PUG, Il fallimento di un’esperienza politica da archiviare quanto prima.


La Regione ha infine nominato il commissario ad acta per le procedura di approvazione del documento preliminare del PUG, l’esito che più si temeva si è verificato.
Non ci interessa tornare al merito della questione, quanto semmai evidenziare come questa nomina sia il risultato di come questo Sindaco e la sua giunta, pur di conservare il potere, ha rinunciato a fare ciò per cui era stato eletto, fare politica nel senso più alto del termine, governare i processi e gestire i passaggi fondamentali in Consiglio al fine di mantenere una maggioranza che potesse sostenere una visione e coinvolgere una minoranza che, quando si parla della città che sarà da qui a venti anni, non può non essere coinvolta e non può far mancare il suo apporto con responsabilità.
Con la nomina del Commissario, il Consiglio Comunale perde ogni prerogativa sullo strumento di pianificazione territoriale per eccellenza, con il rischio che questa situazione si ripercuota anche sulle successive fasi.
Epperò scopriamo pure che alla Regione nessuno ha comunicato niente!
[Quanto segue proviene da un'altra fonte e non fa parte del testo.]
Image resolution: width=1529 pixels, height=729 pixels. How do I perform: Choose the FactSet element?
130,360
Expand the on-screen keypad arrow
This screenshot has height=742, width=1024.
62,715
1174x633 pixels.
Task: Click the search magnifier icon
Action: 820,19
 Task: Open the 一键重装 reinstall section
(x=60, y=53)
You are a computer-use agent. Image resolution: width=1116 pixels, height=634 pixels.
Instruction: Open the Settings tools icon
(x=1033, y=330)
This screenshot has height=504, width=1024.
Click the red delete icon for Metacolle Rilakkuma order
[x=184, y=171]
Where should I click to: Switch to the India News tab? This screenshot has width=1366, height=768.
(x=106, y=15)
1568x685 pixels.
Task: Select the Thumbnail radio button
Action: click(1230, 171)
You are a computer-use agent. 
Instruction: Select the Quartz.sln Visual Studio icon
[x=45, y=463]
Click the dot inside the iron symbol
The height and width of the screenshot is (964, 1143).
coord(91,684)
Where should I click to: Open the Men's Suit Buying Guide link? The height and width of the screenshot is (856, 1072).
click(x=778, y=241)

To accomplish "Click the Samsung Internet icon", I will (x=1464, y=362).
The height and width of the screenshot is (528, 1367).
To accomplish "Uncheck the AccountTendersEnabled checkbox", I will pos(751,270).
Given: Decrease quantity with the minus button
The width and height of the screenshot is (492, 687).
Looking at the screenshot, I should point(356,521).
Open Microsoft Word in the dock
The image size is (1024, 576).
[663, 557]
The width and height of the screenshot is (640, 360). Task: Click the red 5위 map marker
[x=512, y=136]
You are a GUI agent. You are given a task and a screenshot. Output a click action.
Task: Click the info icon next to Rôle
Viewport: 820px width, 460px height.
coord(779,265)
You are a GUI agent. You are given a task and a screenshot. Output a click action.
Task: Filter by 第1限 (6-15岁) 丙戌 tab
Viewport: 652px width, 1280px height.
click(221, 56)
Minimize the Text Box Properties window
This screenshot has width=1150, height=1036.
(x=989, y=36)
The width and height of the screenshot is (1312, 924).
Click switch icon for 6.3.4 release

Né del dibattito in Consiglio Comunale né dell’esito della votazione. Come se questi 40 giorni non vi fossero mai stati. La regione parla di “perdurante inerzia”.
È il caso di chiedere a Marino: a che gioco stiamo giocando?
Non si può governare con questo gioco di equivoci. La città non può permettersi di perdere altri pezzi di sovranità sulle decisioni che la riguardano, lo chiediamo un’altra volta: Marino prenda atto delle conseguenze politiche di questo fallimento e si chieda seriamente se è all’altezza della comunità che vuole rappresentare.